Le chirurgien d’un hôpital MSF dans la zone explique que même si le niveau de violence a baissé, la guerre a détruit les infrastructures et provoqué un manque de personnel de santé expérimenté. « Nous faisons face à des problèmes à tous les niveaux. Pour accéder aux soins, les gens doivent se déplacer sur de longues distances. Les transports sont chers et beaucoup ne peuvent pas se permettre de payer. Les structures de santé qui fonctionnent sont rares et la plupart des hôpitaux sont mal équipés. Dans certains cas, les patients doivent aller dans deux ou trois structures différents pour recevoir des soins corrects ; ils doivent même parfois se rendre jusqu’à Damas. »

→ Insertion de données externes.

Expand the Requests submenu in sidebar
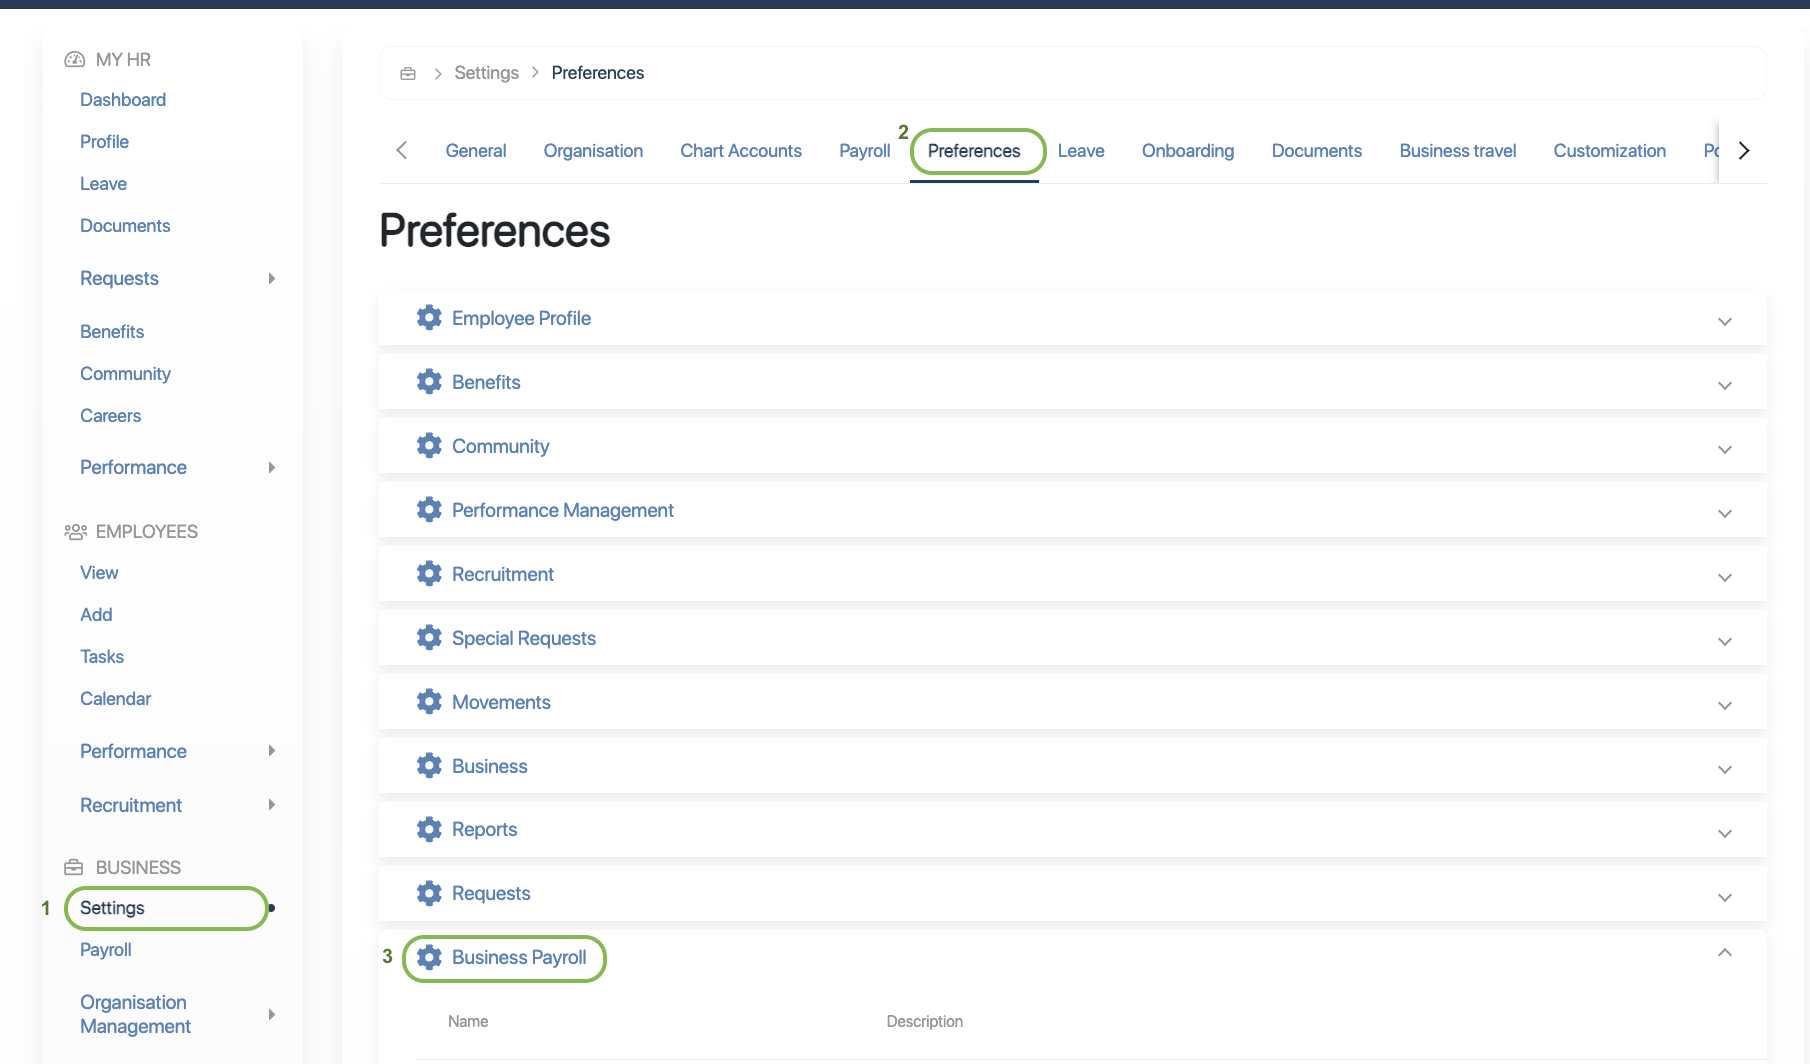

Selon le Dr Aziz, si les résultats de ces rapports sont inquiétants, les besoins en soins dans d’autres parties de la Syrie pourraient l’être encore plus. « Ces résultats sont représentatifs de la population de la zone de l’Est Daraa. Malheureusement, nous n’avons pas pu nous rendre et évaluer la situation dans d’autres zones affectées par le conflit et où ‘accès à la santé pourrait être encore plus problématique. MSF continuera à faire ce type d’études pour mieux identifier les besoins de la population et y répondre. »

Etant donné l’étendue des besoins en soins de santé dans les zones évaluées par ce rapport, MSF prend acte du renouvellement par le Conseil de Sécurité des Nations Unies de la résolution 2165 (devenue 2393) qui autorise les agences humanitaires à continuer d’utiliser les voies d’accès à travers les lignes de front et les postes-frontières pour délivrer de l’aide en Syrie. Cependant, même dans ce cadre, les organisations humanitaires connaissent toujours des difficultés à fournir une assistance à 13,1 millions de Syriens en ayant besoin, y compris 6,1 millions de déplacés et 3 millions vivant dans des zones assiégées. 

A l’heure actuelle, MSF n’est pas présente dans les zones contrôlées par le gouvernement en dépit de demandes effectuées auprès de Damas. L’organisation est préoccupée par le manque d’alternatives à l´assistance à travers les frontières, étant donné que la distribution d’aide humanitaire à travers les lignes de front depuis la capitale syrienne continue d’être limitée dans son étendue et sa couverture géographique et que les besoins restent importants. 
« La fourniture d’aide à travers les frontières reste vitale pour des millions de Syriens et essentielle pour nous permettre de répondre aux besoins dans le Sud de la Syrie. La nécessité d’un accès indépendant et libre pour accéder à ceux qui sont le plus affectés par le conflit demeure », explique Aitor Zabalgogeazkoa, responsable de l’unité MSF au Moyen-Orient et du Centre MSF pour l’avancement de la médecine humanitaire à Amman.